Despite living in the area for more than 10 years, I’d never actually been to my local library before. In checking its suitability for a group of writers I was pleasantly surprised to discover it had a nice quiet space for our group, free WIFI, and happily turned a blind eye to the presence of drinks and food (within reason).

The meet-ups were a great success, although I have to be frank – we chatted, snacked, tweeted and Facebooked more than we actually wrote.
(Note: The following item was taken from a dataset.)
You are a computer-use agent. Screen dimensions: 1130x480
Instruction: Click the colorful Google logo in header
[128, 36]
And no, I didn’t make my NANOWRIMO deadline for 2012 either!

Fast-forward to 2014 (I missed last year’s NANOWRIMO as I was travelling) and I have rediscovered my love for the library thanks to a heatwave of 40C+ days.

Living in a house without air-conditioning is no fun over summer and, try as I might, I just can’t settle down and write when I’m physically uncomfortable.
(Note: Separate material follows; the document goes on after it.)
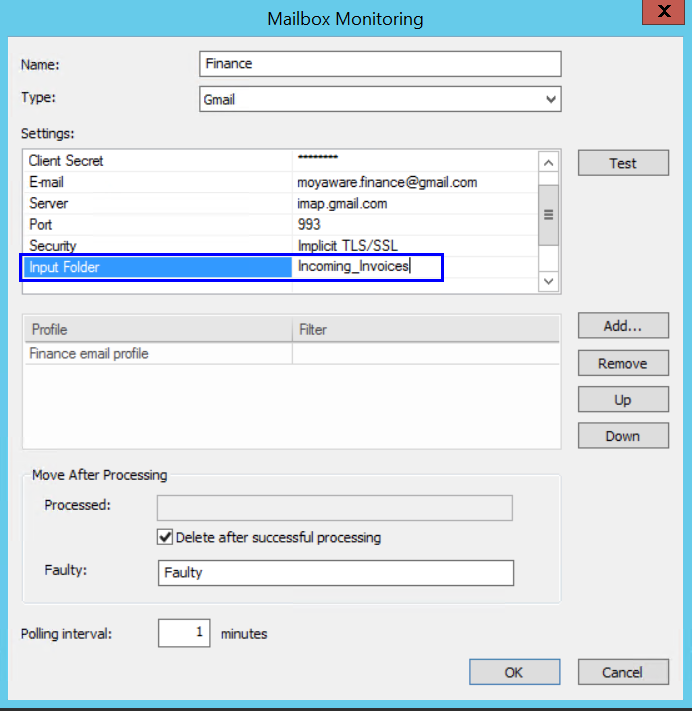
Task: Toggle Delete after successful processing checkbox
Action: (166, 537)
As I thought long and hard about where I might hole up for several hours – somewhere cool and quiet where I wouldn’t be interrupted – I remembered the library, which among its many positive points also boasted air conditioning.

I can tell you there really isn’t anywhere better to write in the world than in a room surrounded by books. Especially a temperature-controlled one. I’ve found my visits to the library focus me in the same way my weekday job does.

In sitting down at a desk I find my brain clicking over into ‘work’ mode. I ignore the WIFI – the devil’s instrument! – and get straight down to writing.

Forget hiring space or saving up to build a writing shed. While there are still libraries, writers will always have an affordable quiet haven at hand.

Make the most of yours, because if you don’t use it you may one day lose it.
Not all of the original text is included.